6. Destructive. This function is expressed in the destruction by organisms and the products of their vital activity of both the remains of organic matter themselves and inert substances. The main mechanism of this function is related to the circulation of substances. The most significant role in this regard is played by lower forms of life - fungi, bacteria (destructors, decomposers).

7. Environment-forming. This function is the result of the combined action of other functions, i.e. largely integrative. It is associated with the transformation of physical and chemical parameters of the environment and the creation of an environment favorable for life. In a broad sense, the result of this function is the entire natural environment. It was created by living organisms, and they also maintain its parameters in a relatively stable state in almost all geospheres. The environment-forming function of living matter is manifested, for example, in the formation of soils. The local environment-forming activity of living organisms, and especially their communities, is manifested in their transformation of the meteorological parameters of the environment. This primarily applies to communities with a large mass of organic matter (biomass). For example, in forest communities the microclimate differs significantly from open (field) spaces. Here there are less daily and annual temperature fluctuations, higher air humidity, lower carbon dioxide content in the atmosphere at the level of the canopy saturated with leaves (the result of photosynthesis), and an increased amount in the soil layer (a consequence of intensive processes of decomposition of organic matter on the soil and in the upper soil horizons ).

8. Transport. This function is performed due to the ability of living organisms to actively move. As a result, substances and energy are transferred. Often such transfer is carried out over enormous distances, for example, during animal migrations.

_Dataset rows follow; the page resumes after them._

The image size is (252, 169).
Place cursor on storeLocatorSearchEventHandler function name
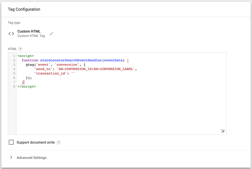click(71, 60)
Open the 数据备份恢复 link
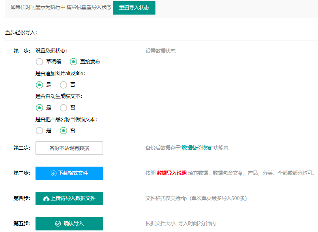The height and width of the screenshot is (232, 318). pyautogui.click(x=197, y=148)
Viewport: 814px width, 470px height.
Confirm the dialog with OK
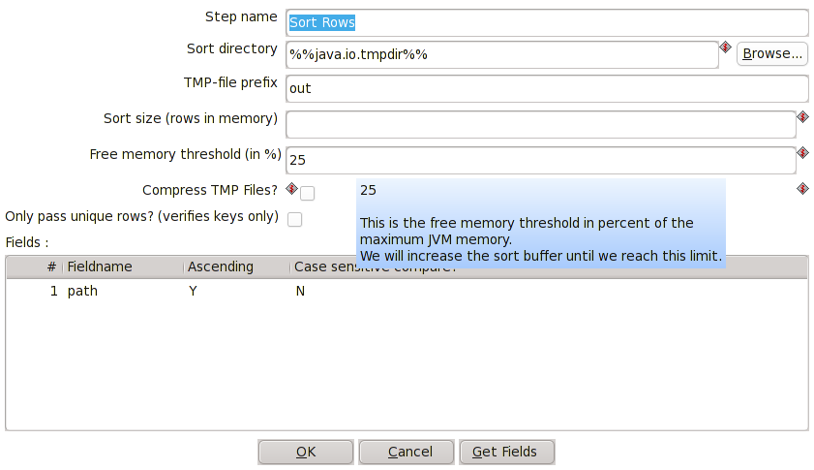pos(306,452)
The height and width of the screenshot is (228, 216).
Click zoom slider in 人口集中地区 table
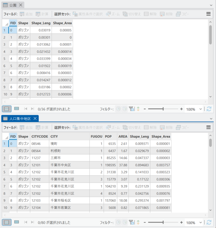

9. Historical. This function is reflected in the evolutionary development of life, the evolution of organisms, ecosystems and the biosphere.

10. Redox. This function is carried out due to the ability of living matter to intensify the processes of oxidation and reduction. Reduction processes are usually accompanied by the formation and accumulation of hydrogen sulfide, as well as methane. This, in particular, makes the deep layers of swamps practically lifeless, as well as significant bottom water columns (for example, in the Black Sea). Currently, thanks to human activity, this process is progressing.

11. Informational. This function manifests itself in the fact that living organisms are able to accumulate and consolidate certain information in hereditary structures and then transmit it to subsequent generations. This is one of the manifestations of adaptation mechanisms.

12. Self-reproducing. This function is associated with the reproduction of living organisms - living things only come from living things.

13. Function of human biogeochemical activity. This function is associated with a person’s ability to participate in the biogenic migration of atoms. Man develops and uses for his needs a large amount of substances in the earth's crust (coal, gas, oil, peat, etc.) At the same time, there is an anthropogenic entry of foreign substances into the biosphere in quantities exceeding the permissible value. For example, the world economy annually emits more than 250 million tons of aerosols, 200 million tons of carbon monoxide, 120 million tons of ash, more than 50 million tons of hydrocarbons, etc. into the atmosphere.